### GIVEN RECORDS
********

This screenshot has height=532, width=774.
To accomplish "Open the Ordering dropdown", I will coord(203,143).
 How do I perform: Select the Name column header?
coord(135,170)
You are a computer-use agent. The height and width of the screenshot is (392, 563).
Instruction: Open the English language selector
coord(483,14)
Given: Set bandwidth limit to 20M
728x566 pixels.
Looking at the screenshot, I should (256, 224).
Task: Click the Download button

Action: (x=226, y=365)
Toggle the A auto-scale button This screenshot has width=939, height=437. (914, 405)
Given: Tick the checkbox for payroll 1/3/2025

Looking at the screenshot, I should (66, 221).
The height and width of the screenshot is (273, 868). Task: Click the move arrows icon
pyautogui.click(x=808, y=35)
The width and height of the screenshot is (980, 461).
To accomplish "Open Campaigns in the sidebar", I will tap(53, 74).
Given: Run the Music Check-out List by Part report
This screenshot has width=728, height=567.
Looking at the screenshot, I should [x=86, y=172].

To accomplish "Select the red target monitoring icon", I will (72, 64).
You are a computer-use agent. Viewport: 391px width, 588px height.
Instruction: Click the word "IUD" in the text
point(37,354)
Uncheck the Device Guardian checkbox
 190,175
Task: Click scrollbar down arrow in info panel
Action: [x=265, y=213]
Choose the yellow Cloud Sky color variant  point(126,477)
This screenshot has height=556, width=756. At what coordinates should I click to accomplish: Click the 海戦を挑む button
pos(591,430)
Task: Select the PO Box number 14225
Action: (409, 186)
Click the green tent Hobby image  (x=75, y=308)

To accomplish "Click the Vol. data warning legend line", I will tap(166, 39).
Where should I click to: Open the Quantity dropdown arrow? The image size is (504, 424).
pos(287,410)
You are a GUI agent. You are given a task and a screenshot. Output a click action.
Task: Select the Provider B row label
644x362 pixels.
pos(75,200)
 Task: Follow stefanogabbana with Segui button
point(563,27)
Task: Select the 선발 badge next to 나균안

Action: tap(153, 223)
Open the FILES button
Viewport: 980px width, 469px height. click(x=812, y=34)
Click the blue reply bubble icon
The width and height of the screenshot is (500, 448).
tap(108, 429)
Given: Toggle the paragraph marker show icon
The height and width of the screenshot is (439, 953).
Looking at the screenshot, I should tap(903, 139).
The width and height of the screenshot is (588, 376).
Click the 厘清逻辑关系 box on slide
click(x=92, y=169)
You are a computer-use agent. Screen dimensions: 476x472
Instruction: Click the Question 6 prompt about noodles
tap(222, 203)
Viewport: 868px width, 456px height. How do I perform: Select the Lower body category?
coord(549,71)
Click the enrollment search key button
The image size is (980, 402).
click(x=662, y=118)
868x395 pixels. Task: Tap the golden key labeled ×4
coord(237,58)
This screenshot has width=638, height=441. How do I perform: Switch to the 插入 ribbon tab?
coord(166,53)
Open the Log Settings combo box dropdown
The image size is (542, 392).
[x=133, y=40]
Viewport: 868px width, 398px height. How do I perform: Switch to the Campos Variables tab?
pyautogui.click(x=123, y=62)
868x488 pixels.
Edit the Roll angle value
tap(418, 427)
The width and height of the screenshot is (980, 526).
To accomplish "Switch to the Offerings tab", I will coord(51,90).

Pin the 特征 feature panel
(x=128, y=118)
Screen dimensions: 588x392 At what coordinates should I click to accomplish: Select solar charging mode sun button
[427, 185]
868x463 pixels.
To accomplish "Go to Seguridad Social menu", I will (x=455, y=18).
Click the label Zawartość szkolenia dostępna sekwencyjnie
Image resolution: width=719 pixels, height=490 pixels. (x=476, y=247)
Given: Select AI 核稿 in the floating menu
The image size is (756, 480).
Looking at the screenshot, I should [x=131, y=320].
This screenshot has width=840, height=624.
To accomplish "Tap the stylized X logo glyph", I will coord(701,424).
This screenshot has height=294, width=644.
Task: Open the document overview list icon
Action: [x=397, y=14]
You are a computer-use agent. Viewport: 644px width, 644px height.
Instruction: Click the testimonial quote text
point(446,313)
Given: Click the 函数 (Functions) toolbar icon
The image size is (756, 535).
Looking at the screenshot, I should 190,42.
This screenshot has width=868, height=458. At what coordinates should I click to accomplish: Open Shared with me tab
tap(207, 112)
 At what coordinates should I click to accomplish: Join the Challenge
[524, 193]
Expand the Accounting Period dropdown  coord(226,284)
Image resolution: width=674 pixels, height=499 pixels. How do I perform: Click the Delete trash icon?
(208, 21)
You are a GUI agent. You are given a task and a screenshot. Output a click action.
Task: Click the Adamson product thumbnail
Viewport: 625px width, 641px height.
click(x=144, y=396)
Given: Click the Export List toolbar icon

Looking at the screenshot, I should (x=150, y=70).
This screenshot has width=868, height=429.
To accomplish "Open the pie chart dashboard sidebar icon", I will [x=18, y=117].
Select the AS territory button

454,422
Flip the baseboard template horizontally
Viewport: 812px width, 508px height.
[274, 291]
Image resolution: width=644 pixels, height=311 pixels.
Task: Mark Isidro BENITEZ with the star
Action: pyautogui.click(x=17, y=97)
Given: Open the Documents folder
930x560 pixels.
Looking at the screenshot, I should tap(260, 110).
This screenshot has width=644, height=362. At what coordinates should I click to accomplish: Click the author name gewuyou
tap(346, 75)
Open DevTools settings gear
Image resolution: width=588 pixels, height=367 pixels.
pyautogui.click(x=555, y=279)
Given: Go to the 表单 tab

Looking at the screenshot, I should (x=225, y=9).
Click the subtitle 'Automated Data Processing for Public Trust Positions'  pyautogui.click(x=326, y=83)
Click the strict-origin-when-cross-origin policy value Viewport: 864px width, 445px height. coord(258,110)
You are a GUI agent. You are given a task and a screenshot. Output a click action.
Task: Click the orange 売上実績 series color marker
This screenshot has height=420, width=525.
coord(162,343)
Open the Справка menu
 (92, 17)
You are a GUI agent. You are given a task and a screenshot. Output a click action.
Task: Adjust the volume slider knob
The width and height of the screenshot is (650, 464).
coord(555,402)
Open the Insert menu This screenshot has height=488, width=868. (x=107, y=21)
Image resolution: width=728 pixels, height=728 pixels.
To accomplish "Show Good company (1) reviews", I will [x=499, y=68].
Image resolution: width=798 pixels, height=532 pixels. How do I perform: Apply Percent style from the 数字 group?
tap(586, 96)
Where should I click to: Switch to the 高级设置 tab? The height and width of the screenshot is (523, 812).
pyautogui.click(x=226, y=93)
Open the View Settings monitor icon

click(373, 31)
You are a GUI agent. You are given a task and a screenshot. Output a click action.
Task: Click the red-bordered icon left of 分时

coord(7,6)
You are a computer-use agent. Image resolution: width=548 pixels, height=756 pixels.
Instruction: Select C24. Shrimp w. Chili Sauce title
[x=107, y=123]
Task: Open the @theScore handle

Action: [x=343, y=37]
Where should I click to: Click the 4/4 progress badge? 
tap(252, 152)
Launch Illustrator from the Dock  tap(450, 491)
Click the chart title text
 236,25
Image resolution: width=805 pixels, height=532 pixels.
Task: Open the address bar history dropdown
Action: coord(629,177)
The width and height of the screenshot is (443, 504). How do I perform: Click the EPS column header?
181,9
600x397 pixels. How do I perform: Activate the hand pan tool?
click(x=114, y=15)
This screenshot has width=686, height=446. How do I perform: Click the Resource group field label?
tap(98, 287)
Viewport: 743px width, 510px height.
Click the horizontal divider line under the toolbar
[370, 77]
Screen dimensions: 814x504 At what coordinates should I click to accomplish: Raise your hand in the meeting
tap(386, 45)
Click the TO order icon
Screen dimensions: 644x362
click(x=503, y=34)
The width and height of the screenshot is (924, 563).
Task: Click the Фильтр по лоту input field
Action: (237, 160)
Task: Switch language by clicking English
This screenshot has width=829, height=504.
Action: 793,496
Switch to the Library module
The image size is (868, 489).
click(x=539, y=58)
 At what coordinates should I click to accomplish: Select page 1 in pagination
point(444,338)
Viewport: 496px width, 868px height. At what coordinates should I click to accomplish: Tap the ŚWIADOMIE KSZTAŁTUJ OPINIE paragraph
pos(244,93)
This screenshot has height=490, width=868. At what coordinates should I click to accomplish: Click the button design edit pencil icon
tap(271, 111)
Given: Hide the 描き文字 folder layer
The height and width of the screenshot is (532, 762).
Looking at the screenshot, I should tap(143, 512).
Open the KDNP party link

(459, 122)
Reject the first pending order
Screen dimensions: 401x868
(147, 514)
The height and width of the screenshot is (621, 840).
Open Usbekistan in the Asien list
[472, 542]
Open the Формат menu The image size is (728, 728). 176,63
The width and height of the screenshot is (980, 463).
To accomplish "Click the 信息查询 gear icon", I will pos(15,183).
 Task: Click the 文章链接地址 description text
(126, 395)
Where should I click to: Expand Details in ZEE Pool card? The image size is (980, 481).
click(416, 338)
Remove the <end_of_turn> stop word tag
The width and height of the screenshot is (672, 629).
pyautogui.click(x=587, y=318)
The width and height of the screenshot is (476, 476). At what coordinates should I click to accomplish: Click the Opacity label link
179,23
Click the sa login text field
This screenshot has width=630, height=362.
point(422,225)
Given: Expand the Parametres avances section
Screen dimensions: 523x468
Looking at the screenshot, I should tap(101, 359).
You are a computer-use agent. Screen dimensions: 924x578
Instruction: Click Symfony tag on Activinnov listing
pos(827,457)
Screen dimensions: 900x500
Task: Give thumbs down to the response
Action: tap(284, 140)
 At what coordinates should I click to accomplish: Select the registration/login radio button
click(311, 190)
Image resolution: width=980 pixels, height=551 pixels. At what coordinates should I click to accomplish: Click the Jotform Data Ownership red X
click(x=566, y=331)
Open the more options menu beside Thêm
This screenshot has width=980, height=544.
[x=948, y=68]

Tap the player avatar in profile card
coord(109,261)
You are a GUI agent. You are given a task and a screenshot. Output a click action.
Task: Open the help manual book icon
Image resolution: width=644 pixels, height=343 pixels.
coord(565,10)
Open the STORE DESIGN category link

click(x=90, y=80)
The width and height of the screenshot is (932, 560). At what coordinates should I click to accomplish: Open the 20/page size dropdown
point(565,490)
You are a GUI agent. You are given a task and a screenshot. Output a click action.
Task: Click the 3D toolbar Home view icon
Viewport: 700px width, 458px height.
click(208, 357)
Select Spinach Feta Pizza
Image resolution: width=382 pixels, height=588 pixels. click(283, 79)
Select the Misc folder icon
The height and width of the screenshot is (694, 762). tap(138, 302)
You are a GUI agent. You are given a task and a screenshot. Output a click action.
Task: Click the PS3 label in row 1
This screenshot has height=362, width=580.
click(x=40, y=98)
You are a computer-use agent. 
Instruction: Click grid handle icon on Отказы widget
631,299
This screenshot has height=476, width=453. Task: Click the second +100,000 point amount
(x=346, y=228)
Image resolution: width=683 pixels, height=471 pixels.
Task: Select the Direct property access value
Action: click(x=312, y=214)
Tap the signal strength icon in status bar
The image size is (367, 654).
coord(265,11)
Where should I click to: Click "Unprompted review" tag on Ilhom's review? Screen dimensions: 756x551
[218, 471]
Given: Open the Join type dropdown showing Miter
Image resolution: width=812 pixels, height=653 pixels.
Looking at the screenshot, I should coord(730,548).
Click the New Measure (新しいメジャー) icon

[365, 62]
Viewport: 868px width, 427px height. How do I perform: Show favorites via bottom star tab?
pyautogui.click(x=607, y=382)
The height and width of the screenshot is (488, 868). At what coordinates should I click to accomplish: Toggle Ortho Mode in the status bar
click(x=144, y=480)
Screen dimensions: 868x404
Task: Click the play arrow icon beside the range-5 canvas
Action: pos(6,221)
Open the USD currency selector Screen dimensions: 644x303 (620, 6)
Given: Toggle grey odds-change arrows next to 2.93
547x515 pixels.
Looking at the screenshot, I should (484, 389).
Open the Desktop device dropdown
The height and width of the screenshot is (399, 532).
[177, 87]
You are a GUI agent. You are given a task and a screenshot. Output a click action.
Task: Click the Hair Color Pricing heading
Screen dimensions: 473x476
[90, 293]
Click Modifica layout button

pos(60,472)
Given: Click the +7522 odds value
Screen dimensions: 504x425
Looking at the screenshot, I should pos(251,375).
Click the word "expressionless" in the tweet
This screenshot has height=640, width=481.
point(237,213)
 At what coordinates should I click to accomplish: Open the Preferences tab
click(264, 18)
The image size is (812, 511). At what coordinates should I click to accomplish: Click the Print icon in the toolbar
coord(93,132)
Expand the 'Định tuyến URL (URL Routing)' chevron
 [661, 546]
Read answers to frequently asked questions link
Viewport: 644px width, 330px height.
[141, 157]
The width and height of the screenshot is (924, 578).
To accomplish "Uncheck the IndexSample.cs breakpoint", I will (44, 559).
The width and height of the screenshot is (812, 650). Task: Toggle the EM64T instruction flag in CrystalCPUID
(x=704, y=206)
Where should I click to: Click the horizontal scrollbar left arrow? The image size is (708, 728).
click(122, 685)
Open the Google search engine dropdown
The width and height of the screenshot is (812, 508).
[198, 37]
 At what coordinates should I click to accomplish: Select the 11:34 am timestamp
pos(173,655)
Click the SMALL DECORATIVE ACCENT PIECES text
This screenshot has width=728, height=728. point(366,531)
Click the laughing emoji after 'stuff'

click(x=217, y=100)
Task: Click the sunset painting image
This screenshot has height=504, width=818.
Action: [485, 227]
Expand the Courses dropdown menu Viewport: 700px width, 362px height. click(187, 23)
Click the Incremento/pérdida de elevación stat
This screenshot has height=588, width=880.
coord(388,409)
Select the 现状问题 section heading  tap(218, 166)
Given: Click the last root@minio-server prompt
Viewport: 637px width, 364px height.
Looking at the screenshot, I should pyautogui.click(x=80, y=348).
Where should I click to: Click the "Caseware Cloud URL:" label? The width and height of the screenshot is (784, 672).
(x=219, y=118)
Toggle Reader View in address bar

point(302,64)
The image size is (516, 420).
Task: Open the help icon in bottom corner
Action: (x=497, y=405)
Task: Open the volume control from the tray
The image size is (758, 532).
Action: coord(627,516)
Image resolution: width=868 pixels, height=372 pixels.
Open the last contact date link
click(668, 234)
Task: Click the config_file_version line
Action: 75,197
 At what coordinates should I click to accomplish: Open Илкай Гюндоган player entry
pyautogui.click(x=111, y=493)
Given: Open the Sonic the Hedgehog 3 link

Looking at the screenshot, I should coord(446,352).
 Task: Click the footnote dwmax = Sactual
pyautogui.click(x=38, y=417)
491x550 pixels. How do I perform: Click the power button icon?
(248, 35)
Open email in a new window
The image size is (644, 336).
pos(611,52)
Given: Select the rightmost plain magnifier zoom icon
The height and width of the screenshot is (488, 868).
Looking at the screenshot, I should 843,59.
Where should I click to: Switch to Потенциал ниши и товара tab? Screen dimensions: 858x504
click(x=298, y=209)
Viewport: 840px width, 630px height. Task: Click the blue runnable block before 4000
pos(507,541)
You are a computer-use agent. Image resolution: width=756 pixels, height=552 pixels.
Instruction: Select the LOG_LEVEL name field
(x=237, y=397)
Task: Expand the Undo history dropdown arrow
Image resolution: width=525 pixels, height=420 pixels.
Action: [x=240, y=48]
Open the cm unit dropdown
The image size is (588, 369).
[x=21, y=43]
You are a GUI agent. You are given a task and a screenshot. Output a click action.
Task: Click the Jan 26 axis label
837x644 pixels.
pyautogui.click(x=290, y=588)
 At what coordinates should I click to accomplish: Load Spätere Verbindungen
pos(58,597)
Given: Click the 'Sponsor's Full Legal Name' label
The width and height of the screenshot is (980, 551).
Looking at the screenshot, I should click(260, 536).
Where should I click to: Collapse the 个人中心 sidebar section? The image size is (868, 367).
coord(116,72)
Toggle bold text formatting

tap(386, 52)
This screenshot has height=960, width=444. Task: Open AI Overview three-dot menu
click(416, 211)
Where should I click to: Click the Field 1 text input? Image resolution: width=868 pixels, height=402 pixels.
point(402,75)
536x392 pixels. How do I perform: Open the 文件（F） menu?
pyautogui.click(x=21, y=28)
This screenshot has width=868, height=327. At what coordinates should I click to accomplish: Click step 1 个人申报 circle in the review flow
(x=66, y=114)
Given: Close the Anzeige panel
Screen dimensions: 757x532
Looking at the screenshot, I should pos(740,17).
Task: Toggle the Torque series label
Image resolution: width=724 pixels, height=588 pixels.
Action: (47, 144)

********

### TRY IT
Only lines that include "heading" belong in the answer; copy all of them from the listing.

### ANSWER
Task: Click the Hair Color Pricing heading
Select the 现状问题 section heading  tap(218, 166)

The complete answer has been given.